> _SELECTED PASSAGE_:
Explainable Artificial Intelligence and what it means for the legal world

The Defense Advanced Research Projects Agency or DARPA has recently launched a new initiative “looking to support A.I. projects that will make it clear to the end user why something happened

The point of this effort, known as Explainable AI aka XAI, is according to DARPA’s official announcement, is

to create a suite of new or modified machine learning techniques that produce explainable models that, when combined with effective explanation techniques, enable end users to understand, appropriately trust, and effectively manage the emerging generation of AI systems.

I had not heard of “Explainable AI” before but the concept is sound and could be of immense significance to the application of artificial intelligence to the legal system.

One of the major obstacles to widespread adoption of artificial intelligence to the legal system is lack of transparency. Many (most?) legal decisions are made in a low trust environment.

Take the case of predictive coding in an employment lawsuit.

Defense attorney: “we have to review 10,000,000,000 emails and that will cost 12 billion skillion dollars. Let’s use an algorithm to find the relevant ones”

Rows from a dataset:
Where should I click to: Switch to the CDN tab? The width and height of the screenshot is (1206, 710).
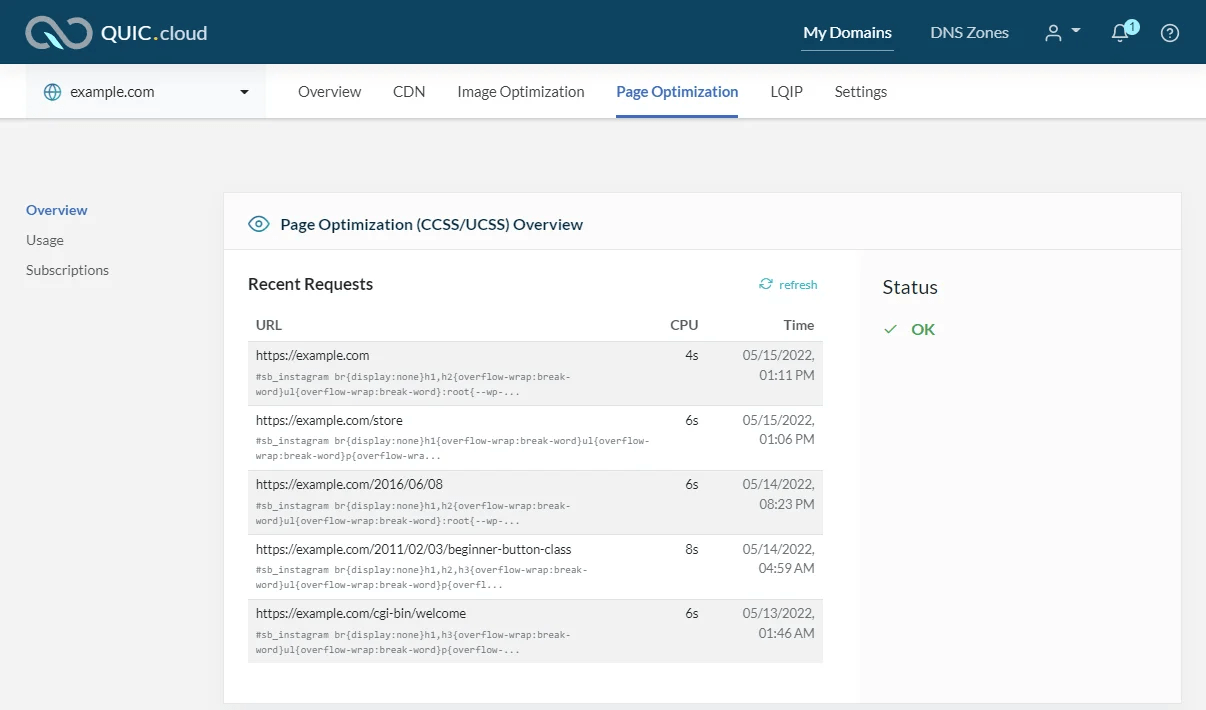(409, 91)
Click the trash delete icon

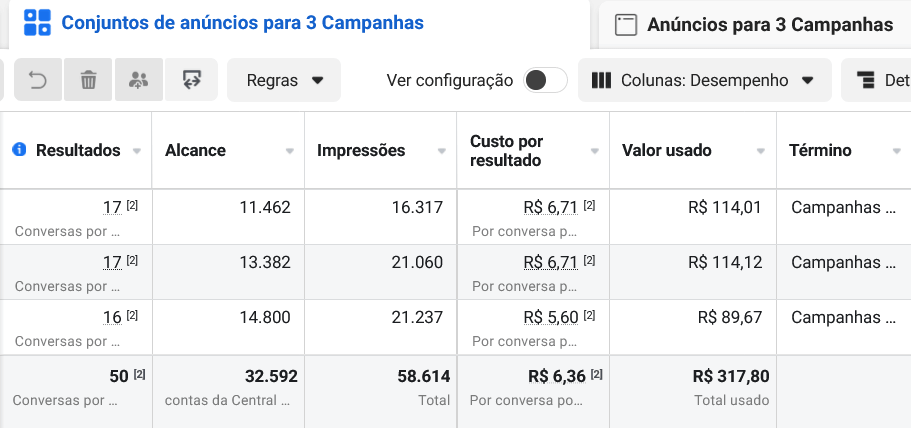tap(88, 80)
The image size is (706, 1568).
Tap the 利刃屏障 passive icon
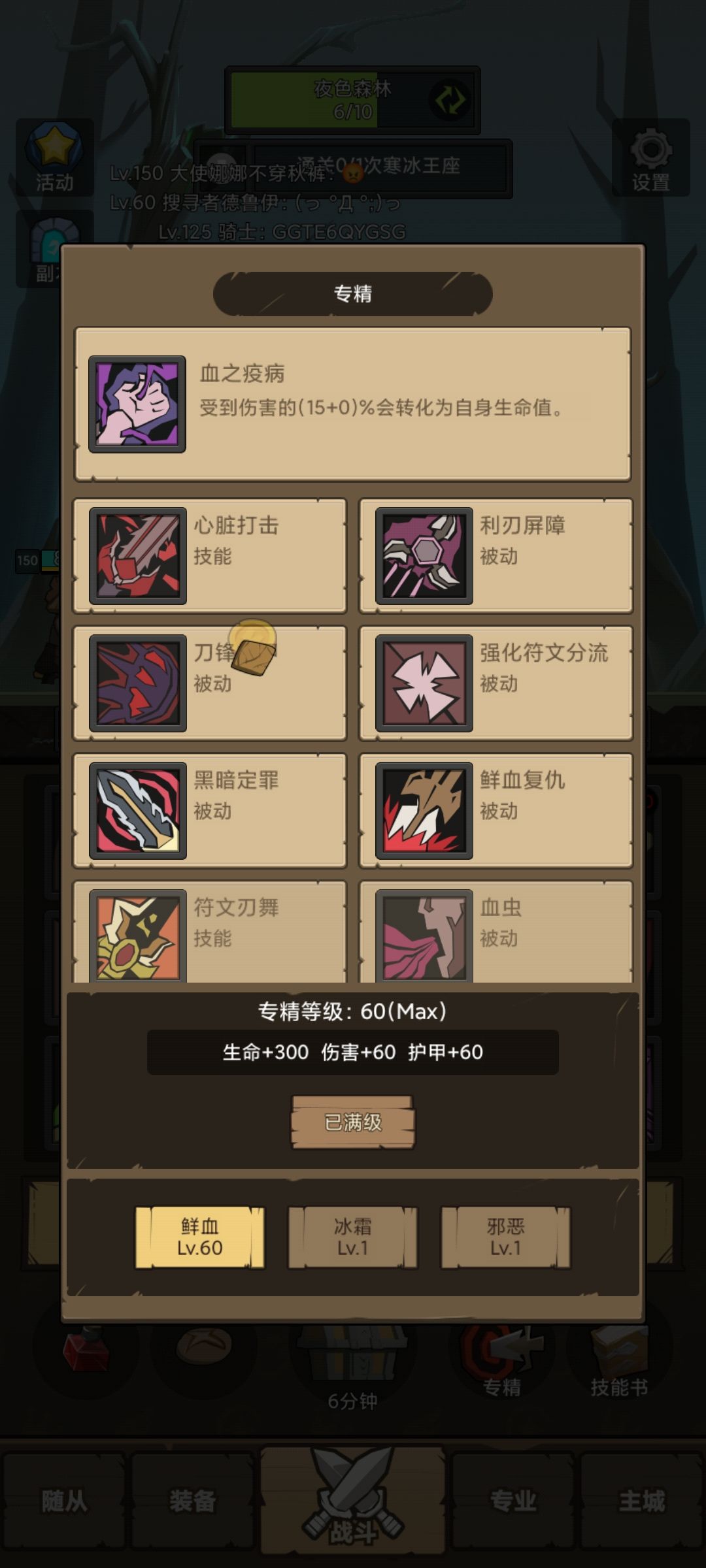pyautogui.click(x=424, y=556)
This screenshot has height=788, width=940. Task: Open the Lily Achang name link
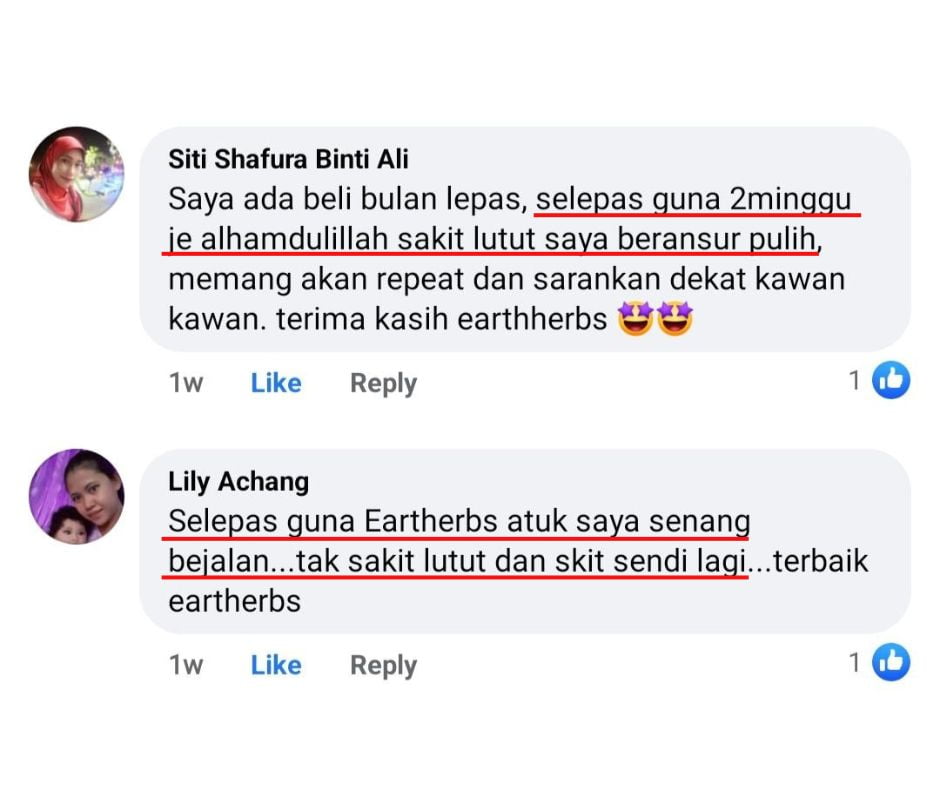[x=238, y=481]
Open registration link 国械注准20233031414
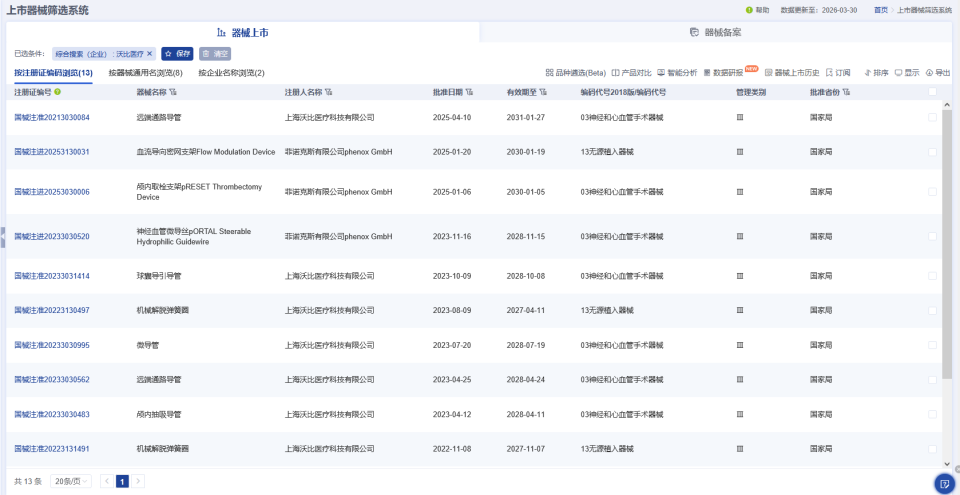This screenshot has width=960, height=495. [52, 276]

> _DIRECTIVES_:
1 > Answer these about the piece on explainable AI:
(a) Which agency launched the new initiative?
(b) What name is the effort known by?
(c) What case is taken as an example?
2 > Write out the explainable AI piece from "One of the major" up to and including "low trust environment.", substituting "barriers" for "obstacles".

> _THE REPLIES_:
1 >
(a) The Defense Advanced Research Projects Agency, or DARPA.
(b) Explainable AI, aka XAI.
(c) Predictive coding in an employment lawsuit.

2 >
One of the major barriers to widespread adoption of artificial intelligence to the legal system is lack of transparency. Many (most?) legal decisions are made in a low trust environment.